Zen 5-based Ryzen laptop APUs (Strix Point and Sarlak or Strix Halo APUs) will not yet have the RDNA 4 GPU architecture, still using RDNA 3.5, which is supposed to be a hybrid of RDNA 3 with some RDNA 4 features. It looks like there may be no APU or processor using RDNA 4 in the end, and AMD will then skip straight to RDNA 5 in processors with Zen 6 cores. The Zen 6 products with RDNA 5 based iGPU are reportedly codenamed Medusa.

Read more: Ryzen 8000 Strix Point is 4+8 big.LITTLE, but Sarlak 16× Zen 5

Revolution the design of AMD’s APUs and desktop processors?

But Medusa could be quite an interesting processor family not only because of the integrated graphics. It’s not clear from current reports whether we’re talking about APUs like the Ryzen 8000G “Hawk Point” (this is more likely) or what we more traditionally call CPUs – i.e., the Ryzen 7000 “Raphael” chiplet processors, although these have also started to include basic small integrated GPUs.

There are vague rumors on the internet that this APU / CPU distinction might disappear with Zen 6 and that Ryzen processors for PCs will get a new form, which in the case of Medusa processors could possibly bridge both of these segments.

According to Olrak29_, Medusa will be a chiplet processor, i.e. made up of multiple pieces of silicon with different functions. But it will no longer use the relatively primitive interconnect where these chiplets are simply mounted side by side on a classic processor substrate through which all inter-die communication travels. Medusa is supposed to use the so-called 2.5D packaging, which means either using silicon interposer or silicon bridges (such as the EMIB used in Intel’s Sapphire Rapids server processors, but AMD also uses a similar technology in compute GPUs, for example).

Lisa Su showing a sample of the Instinct MI200 GPU (Source: AMD)

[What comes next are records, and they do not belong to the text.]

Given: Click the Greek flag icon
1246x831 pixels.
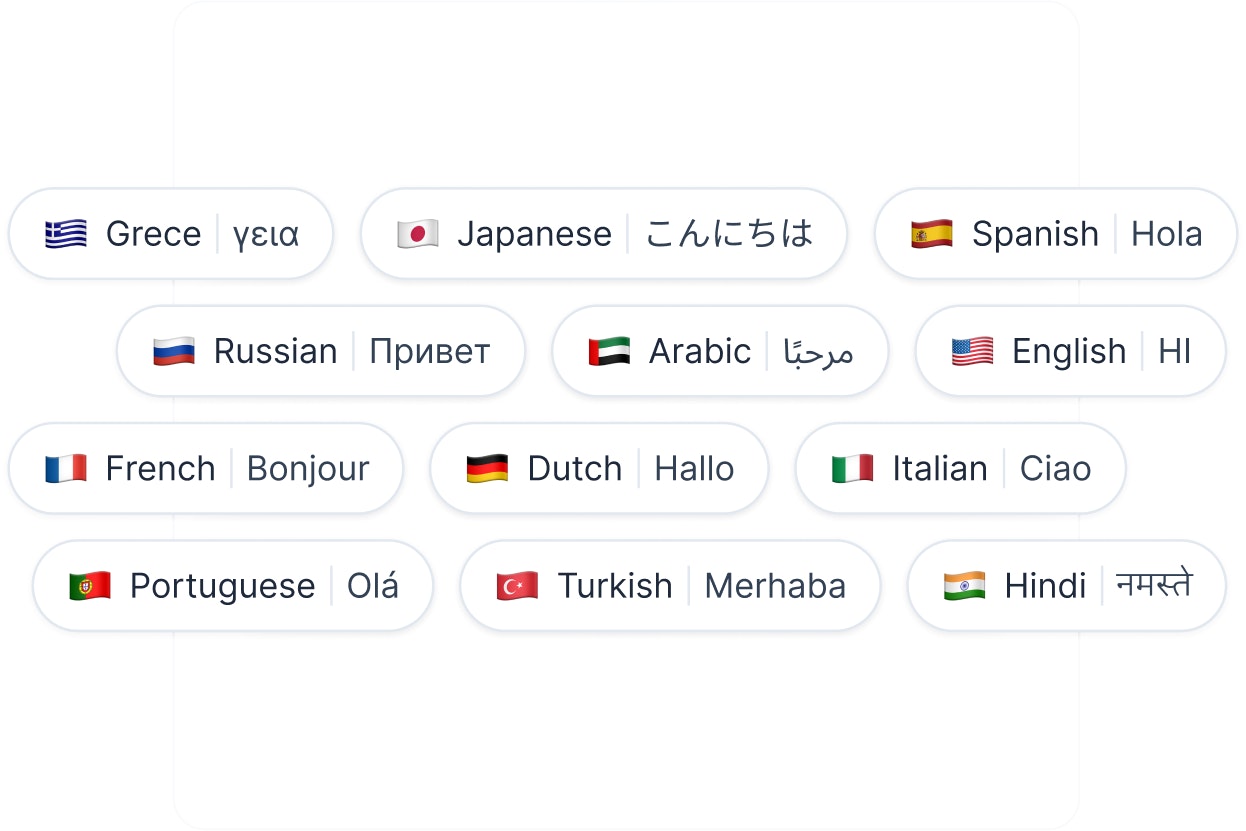Looking at the screenshot, I should click(66, 234).
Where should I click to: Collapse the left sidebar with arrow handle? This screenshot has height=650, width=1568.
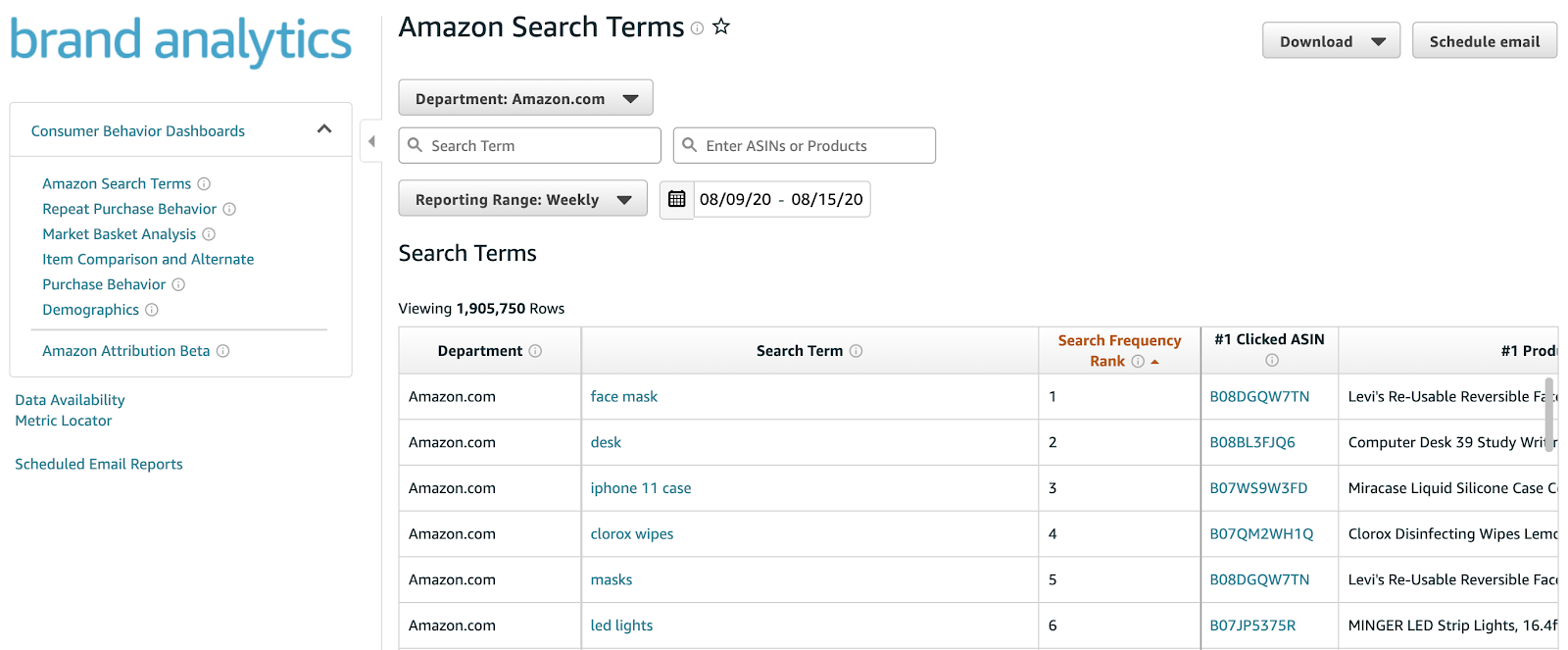(x=371, y=142)
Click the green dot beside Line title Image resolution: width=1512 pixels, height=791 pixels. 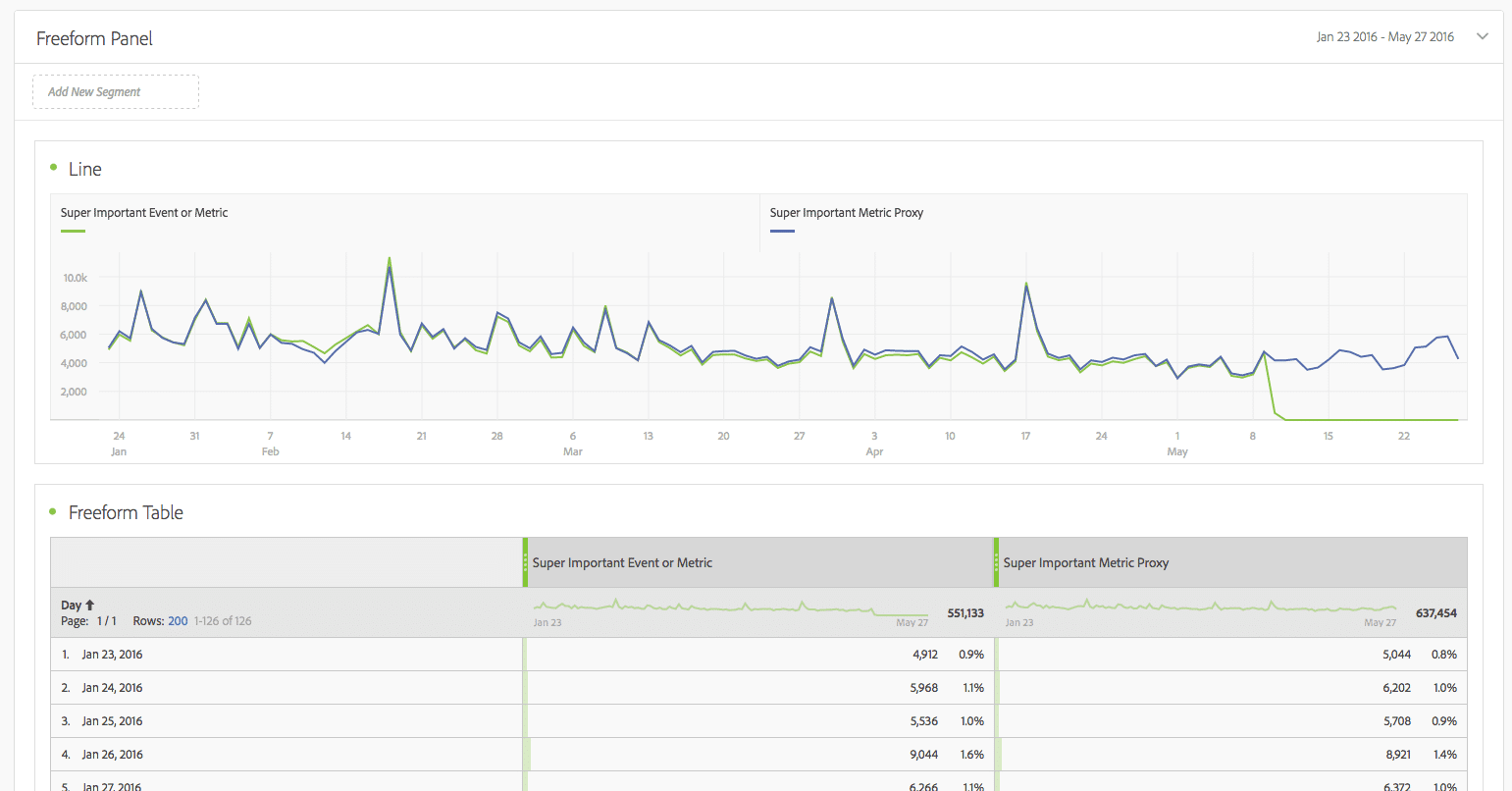pyautogui.click(x=53, y=168)
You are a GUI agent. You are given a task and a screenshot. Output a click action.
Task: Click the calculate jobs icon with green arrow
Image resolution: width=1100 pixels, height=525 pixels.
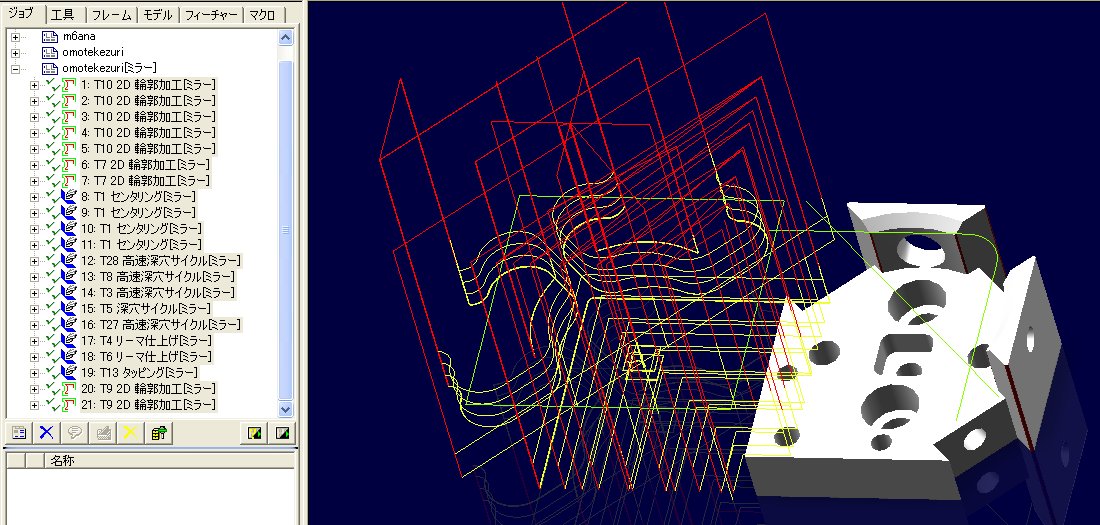pos(158,432)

If the signal is conducted through silicon instead of a conventional substrate, better power efficiency should be achieved. Communication between chiplets should achieve higher bandwidth and potentially better latencies as well. In particular, however, it should not have as much overhead in the form of extra power consumption. This could reduce the idle power consumption of high-performance desktop processors. Current Ryzen chiplet CPUs using plain substrate wiring for the inter-die communication seem to have a certain power “overhead”: the Ryzen 3000, 5000 and 7000 are thus very efficient under full multi-threaded load, but ironically not very efficient while idling.

From the various rumors that have been popping up all over Twitter and technical forums, but which unfortunately lack some specific source they could be traced to (so take this with a particularly large grain of salt), it looks like this 2.5D chiplet design will not only apply to desktop processors (i.e. the chiplet lineage of high-performance CPUs), but also to APUs, for which this would be a big change. This is because until now they have been using purely monolithic die design, which gives advantages in power efficiency, idle power and battery life. Medusa could thus be a primarily mobile processor similar to the chiplet-based Meteor Lake from Intel.

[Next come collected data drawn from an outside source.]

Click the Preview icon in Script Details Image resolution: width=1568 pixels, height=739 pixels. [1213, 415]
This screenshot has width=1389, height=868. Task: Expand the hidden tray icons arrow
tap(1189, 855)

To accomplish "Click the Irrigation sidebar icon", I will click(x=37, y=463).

Tip: Intel unveils Meteor Lake processors: 4nm, tiles, Xe LPG graphics

According to these rumors, this would at the same time distance desktop processors from server processors. Indeed, from the Ryzen 1000 to the incoming Zen 5 based generation 9000, the desktop (with the exception of APU models) has been derived from server silicon. The 1000 and 2000 generations directly used the same die, with the server processor being essentially a 4S configuration of these chips in a single MCM package. Generations 3000 to 7000 and the future 9000 based on Zen 5 also use CPU chiplets (CCDs) designed for servers, but have their own IO chiplet designed for the AM4 or AM5 desktop platform.

Today’s AMD desktop processors use a combination of a CPU chiplet dies (top left) and an IO chiplet  dies (bottom right), connected simply through the substrate wiring layers (green PCB) (source: AMD)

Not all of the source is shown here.